>> begin Material supplied

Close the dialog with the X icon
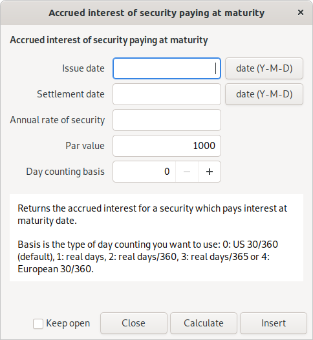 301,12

>> end Material supplied
>> begin Material supplied

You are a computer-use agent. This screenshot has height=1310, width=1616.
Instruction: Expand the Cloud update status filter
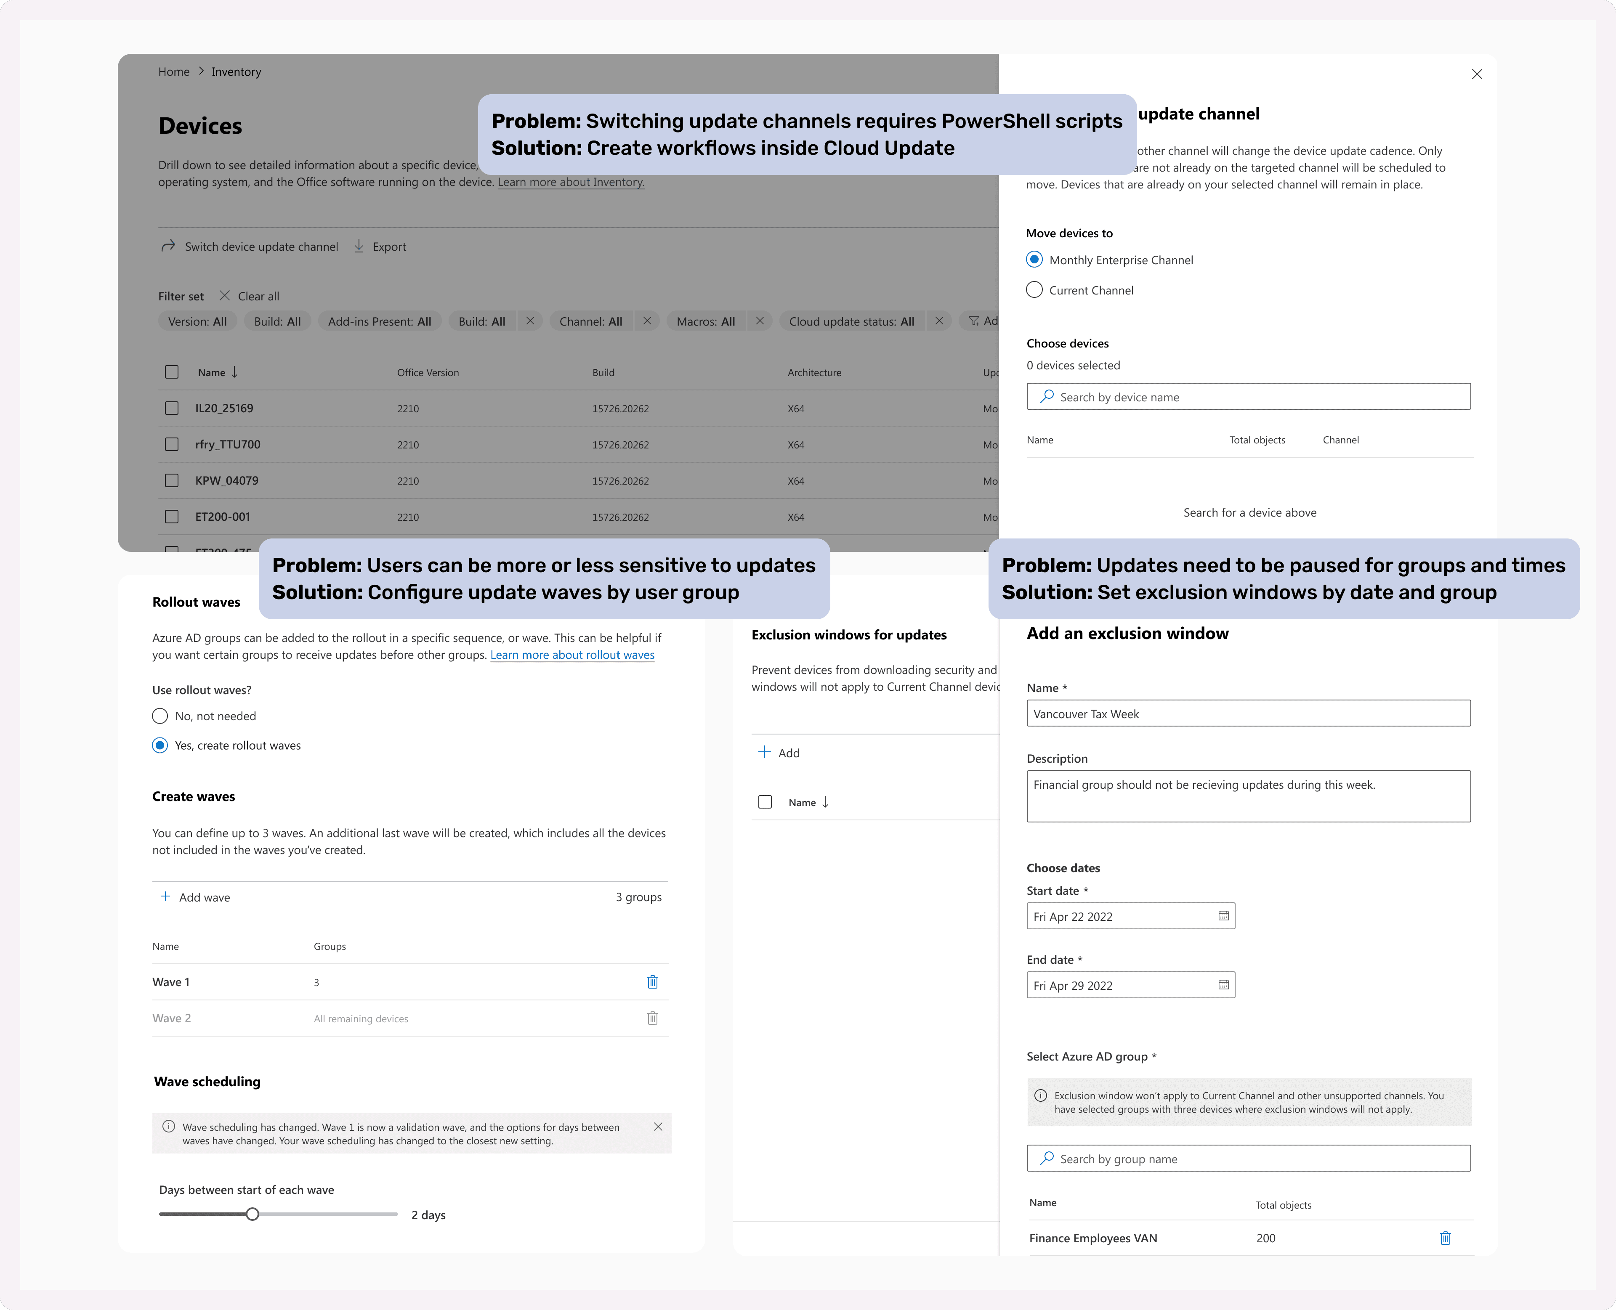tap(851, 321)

>> end Material supplied

> [Work instructions]:
Rewrite the data starting at the line that has "You are a computer-use" and ending after the line that has "tap(851, 321)", with "Expand" changed to "Collapse" and nothing else altered. Leave the pictures out of your answer.

> [Exercise solution]:
You are a computer-use agent. This screenshot has height=1310, width=1616.
Instruction: Collapse the Cloud update status filter
tap(851, 321)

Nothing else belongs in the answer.